● **Written task**:
Reproduce each line of the material below verbatim, without any alteration.

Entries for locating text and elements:
┄┄┄┄┄┄

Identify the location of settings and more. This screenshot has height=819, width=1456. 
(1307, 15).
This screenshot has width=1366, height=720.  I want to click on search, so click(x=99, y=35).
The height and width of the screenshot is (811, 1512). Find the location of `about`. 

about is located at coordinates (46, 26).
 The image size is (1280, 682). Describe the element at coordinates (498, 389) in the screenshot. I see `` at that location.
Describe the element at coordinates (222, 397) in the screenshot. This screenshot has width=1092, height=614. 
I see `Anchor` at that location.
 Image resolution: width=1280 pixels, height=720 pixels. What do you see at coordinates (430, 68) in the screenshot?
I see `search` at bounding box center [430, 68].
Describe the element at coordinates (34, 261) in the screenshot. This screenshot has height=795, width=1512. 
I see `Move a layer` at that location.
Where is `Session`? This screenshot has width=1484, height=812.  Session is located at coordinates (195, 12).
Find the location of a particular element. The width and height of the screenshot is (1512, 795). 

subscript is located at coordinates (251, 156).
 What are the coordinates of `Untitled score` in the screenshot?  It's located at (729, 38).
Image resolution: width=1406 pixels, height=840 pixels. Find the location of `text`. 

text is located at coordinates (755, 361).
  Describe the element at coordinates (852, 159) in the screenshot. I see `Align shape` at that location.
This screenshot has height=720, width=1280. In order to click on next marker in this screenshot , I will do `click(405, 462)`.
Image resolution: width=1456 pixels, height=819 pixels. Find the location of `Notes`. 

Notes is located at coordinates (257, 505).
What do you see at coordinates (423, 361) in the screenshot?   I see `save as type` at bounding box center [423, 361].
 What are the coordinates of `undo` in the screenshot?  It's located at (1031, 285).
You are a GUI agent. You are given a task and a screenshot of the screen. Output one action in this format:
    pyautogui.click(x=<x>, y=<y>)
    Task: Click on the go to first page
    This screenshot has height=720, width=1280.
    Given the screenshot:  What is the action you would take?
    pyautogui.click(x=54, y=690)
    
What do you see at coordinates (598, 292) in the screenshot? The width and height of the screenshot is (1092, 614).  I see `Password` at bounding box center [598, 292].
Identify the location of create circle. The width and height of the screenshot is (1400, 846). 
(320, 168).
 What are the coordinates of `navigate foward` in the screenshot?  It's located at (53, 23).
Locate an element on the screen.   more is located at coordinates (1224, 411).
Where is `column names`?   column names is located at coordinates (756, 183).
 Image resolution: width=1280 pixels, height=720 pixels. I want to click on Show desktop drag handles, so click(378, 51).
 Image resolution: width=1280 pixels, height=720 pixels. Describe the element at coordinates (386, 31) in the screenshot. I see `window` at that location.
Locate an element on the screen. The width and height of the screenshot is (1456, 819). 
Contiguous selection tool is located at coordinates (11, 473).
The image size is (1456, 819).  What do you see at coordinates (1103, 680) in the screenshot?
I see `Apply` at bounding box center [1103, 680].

┄┄┄┄┄┄

● **Complete answer**:
Identify the location of settings and more. This screenshot has height=819, width=1456. 
(1307, 15).
This screenshot has width=1366, height=720.  I want to click on search, so click(x=99, y=35).
The height and width of the screenshot is (811, 1512). Find the location of `about`. 

about is located at coordinates (46, 26).
 The image size is (1280, 682). Describe the element at coordinates (498, 389) in the screenshot. I see `` at that location.
Describe the element at coordinates (222, 397) in the screenshot. This screenshot has width=1092, height=614. 
I see `Anchor` at that location.
 Image resolution: width=1280 pixels, height=720 pixels. What do you see at coordinates (430, 68) in the screenshot?
I see `search` at bounding box center [430, 68].
Describe the element at coordinates (34, 261) in the screenshot. This screenshot has height=795, width=1512. 
I see `Move a layer` at that location.
Where is `Session`? This screenshot has width=1484, height=812.  Session is located at coordinates (195, 12).
Find the location of a particular element. The width and height of the screenshot is (1512, 795). 

subscript is located at coordinates (251, 156).
 What are the coordinates of `Untitled score` in the screenshot?  It's located at (729, 38).
Image resolution: width=1406 pixels, height=840 pixels. Find the location of `text`. 

text is located at coordinates (755, 361).
  Describe the element at coordinates (852, 159) in the screenshot. I see `Align shape` at that location.
This screenshot has height=720, width=1280. In order to click on next marker in this screenshot , I will do `click(405, 462)`.
Image resolution: width=1456 pixels, height=819 pixels. Find the location of `Notes`. 

Notes is located at coordinates (257, 505).
What do you see at coordinates (423, 361) in the screenshot?   I see `save as type` at bounding box center [423, 361].
 What are the coordinates of `undo` in the screenshot?  It's located at (1031, 285).
You are a GUI agent. You are given a task and a screenshot of the screen. Output one action in this format:
    pyautogui.click(x=<x>, y=<y>)
    Task: Click on the go to first page
    This screenshot has height=720, width=1280.
    Given the screenshot:  What is the action you would take?
    pyautogui.click(x=54, y=690)
    
What do you see at coordinates (598, 292) in the screenshot? The width and height of the screenshot is (1092, 614).  I see `Password` at bounding box center [598, 292].
Identify the location of create circle. The width and height of the screenshot is (1400, 846). 
(320, 168).
 What are the coordinates of `navigate foward` in the screenshot?  It's located at (53, 23).
Locate an element on the screen.   more is located at coordinates (1224, 411).
Where is `column names`?   column names is located at coordinates (756, 183).
 Image resolution: width=1280 pixels, height=720 pixels. I want to click on Show desktop drag handles, so click(378, 51).
 Image resolution: width=1280 pixels, height=720 pixels. Describe the element at coordinates (386, 31) in the screenshot. I see `window` at that location.
Locate an element on the screen. The width and height of the screenshot is (1456, 819). 
Contiguous selection tool is located at coordinates (11, 473).
The image size is (1456, 819).  What do you see at coordinates (1103, 680) in the screenshot?
I see `Apply` at bounding box center [1103, 680].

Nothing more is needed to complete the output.